Jim is Professor of Informatics, in the University of Portsmouth’s Centre for Healthcare Modelling and Informatics. Technically speaking, his work takes place at the meeting point between health and information technology.
Put simply, it’s about applying IT to the health sector. The results are really making waves.
It was a collaboration between the University, Portsmouth Hospitals NHS Trust, and a private company (The Learning Clinic) that was developing a new software system for nurses to use at the bedside. The system, ‘Vitalpac’, is now owned by a company called System C.
The project was sparked by a report that showed several thousand people were dying in hospitals every year, unnecessarily. Why? Because the deterioration in their condition wasn’t being spotted in time to do something about it.
People have to realise that, actually, there are some real benefits out there. If we can get loads of healthcare data integrated, we can look at people’s whole lifespan of data – not just the few days they’re in hospital, but their whole life from cradle to grave.
Hospitals ask nurses to monitor patients’ vital signs, including pulse, blood pressure and temperature.
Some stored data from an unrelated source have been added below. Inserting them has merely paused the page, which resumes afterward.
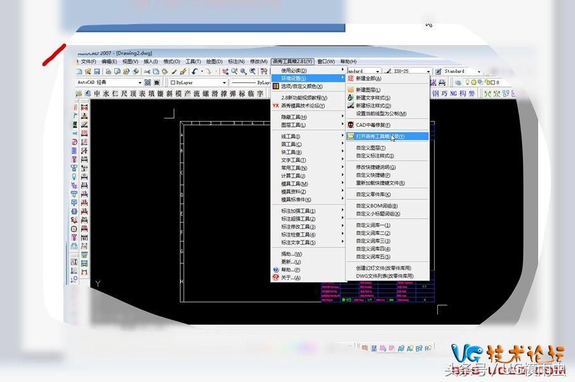Image resolution: width=575 pixels, height=382 pixels.
Task: Click 自定义零件库(K) menu entry
Action: 373,194
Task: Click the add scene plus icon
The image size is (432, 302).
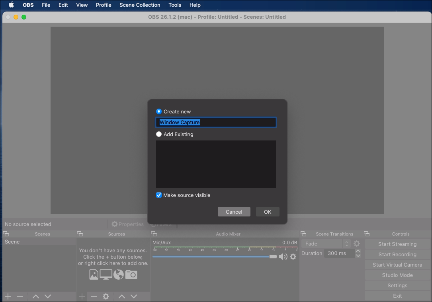Action: (8, 296)
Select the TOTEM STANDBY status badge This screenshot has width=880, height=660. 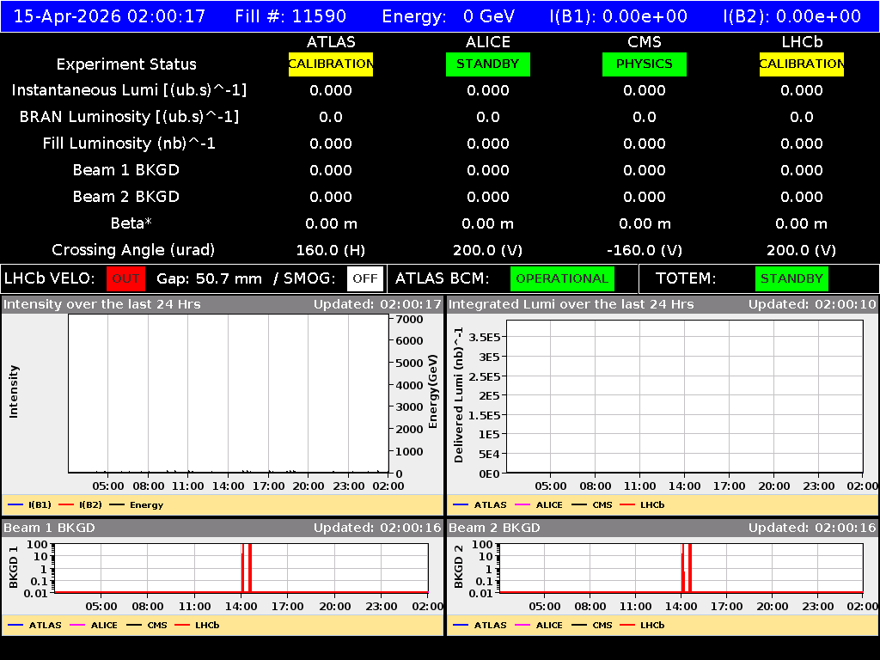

When the signs are abnormal, they know something is wrong.
Traditionally, nurses write vital signs information on charts that are typically hung at the foot of the patient's bed. This makes the details inaccessible to anyone who isn't standing next to the patient.
The idea behind Vitalpac was to find a way for this information to transfer immediately to the main computer system, as soon as it was taken at the bedside.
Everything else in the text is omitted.